The Cold Spring Harbor Seahawks pose for a team photo...

The Cold Spring Harbor Seahawks pose for a team photo after defeating Pleasantville during the Class D NYSPHSAA boys lacrosse semifinal championship game at SUNY Albany in Albany, NY on Wednesday, June 5, 2024. The Seahawks defeated Pleasantville 6-5. Kelly Marsh/For Newsday Credit: Kelly Marsh/For Newsday/KELLY MARSH

The Cold Spring Harbor state repeat wasn’t supposed to turn into a three-peat in Class D boys lacrosse. That’s what made it an even more special feat by the Seahawks.

“Because nobody gave them a chance,” coach Dennis Bonn said.

When the season ended at Hofstra’s Shuart Stadium on June 8, they had made a resounding statement.

The Seahawks scored four goals over the first 4:16 against Section III champ Marcellus in the state title game and built a nine-goal cushion in the fourth before yielding four meaningless goals in the final four minutes. They won 12-7, capping a 14-6 championship season.

“We were clicking on all cylinders,” Bonn said.

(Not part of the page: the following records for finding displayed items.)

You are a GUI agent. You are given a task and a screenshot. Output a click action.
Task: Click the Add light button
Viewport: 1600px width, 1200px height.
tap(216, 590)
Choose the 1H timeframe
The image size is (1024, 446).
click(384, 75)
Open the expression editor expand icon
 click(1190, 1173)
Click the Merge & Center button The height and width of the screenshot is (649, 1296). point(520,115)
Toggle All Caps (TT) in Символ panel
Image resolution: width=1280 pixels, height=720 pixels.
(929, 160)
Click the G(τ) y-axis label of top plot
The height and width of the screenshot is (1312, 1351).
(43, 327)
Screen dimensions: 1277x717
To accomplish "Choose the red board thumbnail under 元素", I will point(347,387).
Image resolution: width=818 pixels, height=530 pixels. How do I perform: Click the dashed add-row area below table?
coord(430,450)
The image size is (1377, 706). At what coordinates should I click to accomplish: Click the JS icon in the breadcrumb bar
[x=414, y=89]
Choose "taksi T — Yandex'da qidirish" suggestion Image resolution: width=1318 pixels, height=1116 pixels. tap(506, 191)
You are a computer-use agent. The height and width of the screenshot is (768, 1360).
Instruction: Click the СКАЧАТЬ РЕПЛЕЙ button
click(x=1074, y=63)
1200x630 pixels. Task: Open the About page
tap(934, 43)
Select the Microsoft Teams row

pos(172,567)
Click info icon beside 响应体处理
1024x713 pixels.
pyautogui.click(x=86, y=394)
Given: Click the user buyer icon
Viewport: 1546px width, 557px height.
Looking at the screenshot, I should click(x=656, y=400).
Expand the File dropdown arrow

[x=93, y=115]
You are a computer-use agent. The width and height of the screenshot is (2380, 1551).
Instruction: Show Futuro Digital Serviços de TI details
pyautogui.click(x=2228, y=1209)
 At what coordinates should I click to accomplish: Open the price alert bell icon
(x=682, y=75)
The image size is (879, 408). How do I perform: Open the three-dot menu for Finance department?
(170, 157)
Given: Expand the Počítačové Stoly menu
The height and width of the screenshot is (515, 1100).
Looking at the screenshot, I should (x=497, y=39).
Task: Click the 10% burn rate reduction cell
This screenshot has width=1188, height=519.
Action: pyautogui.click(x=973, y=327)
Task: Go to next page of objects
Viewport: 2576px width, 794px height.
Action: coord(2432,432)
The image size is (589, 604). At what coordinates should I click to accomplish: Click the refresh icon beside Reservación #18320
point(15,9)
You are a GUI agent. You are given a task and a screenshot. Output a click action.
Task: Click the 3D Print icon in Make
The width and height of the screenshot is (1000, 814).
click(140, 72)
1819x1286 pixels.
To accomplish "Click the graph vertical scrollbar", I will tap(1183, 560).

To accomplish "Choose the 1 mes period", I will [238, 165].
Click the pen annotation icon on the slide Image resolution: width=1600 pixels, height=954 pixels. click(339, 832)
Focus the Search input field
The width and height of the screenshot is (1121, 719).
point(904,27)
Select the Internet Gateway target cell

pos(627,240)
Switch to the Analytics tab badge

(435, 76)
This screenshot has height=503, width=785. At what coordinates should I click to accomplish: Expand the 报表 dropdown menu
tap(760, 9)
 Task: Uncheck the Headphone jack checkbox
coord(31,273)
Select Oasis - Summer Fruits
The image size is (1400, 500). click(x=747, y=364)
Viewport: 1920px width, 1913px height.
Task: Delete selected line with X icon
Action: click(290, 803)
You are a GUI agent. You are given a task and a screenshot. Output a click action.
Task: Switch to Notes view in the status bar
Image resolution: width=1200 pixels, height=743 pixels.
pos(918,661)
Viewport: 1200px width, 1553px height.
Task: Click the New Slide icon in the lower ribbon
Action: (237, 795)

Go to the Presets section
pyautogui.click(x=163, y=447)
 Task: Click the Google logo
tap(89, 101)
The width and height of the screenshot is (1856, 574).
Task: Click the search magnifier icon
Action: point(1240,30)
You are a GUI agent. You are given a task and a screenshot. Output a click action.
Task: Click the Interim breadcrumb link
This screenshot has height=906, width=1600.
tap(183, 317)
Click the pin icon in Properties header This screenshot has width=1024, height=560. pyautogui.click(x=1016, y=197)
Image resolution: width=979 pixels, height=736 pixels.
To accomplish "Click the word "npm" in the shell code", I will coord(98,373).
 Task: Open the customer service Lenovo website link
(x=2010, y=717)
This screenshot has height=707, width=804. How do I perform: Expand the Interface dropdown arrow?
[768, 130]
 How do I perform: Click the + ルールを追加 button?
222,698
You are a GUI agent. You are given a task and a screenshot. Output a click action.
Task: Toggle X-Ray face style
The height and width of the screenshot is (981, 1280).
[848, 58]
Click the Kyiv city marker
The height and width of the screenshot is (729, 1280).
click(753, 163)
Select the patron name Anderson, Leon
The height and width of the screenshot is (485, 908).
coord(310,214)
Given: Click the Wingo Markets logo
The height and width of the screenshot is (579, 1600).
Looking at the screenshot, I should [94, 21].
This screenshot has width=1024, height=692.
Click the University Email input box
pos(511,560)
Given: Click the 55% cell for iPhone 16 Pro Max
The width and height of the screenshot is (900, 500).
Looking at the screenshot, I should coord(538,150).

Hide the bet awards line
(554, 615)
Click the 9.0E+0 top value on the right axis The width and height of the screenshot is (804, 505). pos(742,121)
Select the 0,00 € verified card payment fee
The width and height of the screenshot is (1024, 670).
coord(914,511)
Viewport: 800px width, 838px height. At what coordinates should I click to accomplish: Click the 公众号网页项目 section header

Winning first prize felt just as good as it had before.

“It’s all the kids that you grew up with,” said Andrew Mazzei, the senior attackman who scored five goals. “They’re all your buddies since Day 1. We’ve been playing together since we were 6 years old. It doesn’t get old.”

This was a team that worked hard in the chase for its third straight title at every level — Nassau, Long Island and the state.

“Just their effort day in and day out is really what made this team so special,” Bonn said.

It was the program’s seventh state crown, all coming under Bonn, the Seahawks’ leader for the last 25 years. No other boys lacrosse program on Long Island has one state three-peat, let alone two. The other came from 2015-17 in Class C.

This edition of the Seahawks wasn't easily fazed by anything. 

Take the Southeast Regional final against James I. O’Neill at Middletown High. Cold Spring Harbor’s bus broke down on Route 17, about 10 miles from the field. The group had to wait for more than an hour for another bus. The game started about 45 minutes late. The Seahawks won, 15-2.

They also handled the heat of tight games, going 9-1 in those decided by three goals or less, including 6-1 in one-goal games. That included a 3-0 mark in overtime. 

“No matter what the score is,” Bonn said, “we’re ready to roll.”

They also handled the weight of trying to keep the state championship streak alive.

“I think with everything you feel the pressure, especially with this track record that Cold Spring Harbor has through that 2015, ’16, ’17 run,” said Alex Bauer, the junior midfielder and Michigan commit. “I think we just wanted to work as hard as we could to get that three-peat."

They yielded six goals or less nine times. Senior defensemen Timmy Pisano and Jimmy Howell, junior defenseman Hunter Yulico and junior long stick midfielder Cole Newman were a big part of that stat.

“This year, I’d have to give a lot to the defense,” Bauer said. “I think they supported our offense a lot. Our goalie play was great obviously toward the end and in the playoffs, really keeping us grounded and solid.”

Freshman Matty Kammer took over in front of the cage for the second half of the season and had to hold up his end to help make sure the championship tradition didn’t end.

“It’s a big pressure, but I feel like it’s not only on me,” said Kammer, who went 8-2. “Our defense is where it all starts.”

So how about a four-peat?

“I think we’ll definitely be in the running,” Bauer said. “I think we’ll be back for more. We’re staying hungry.”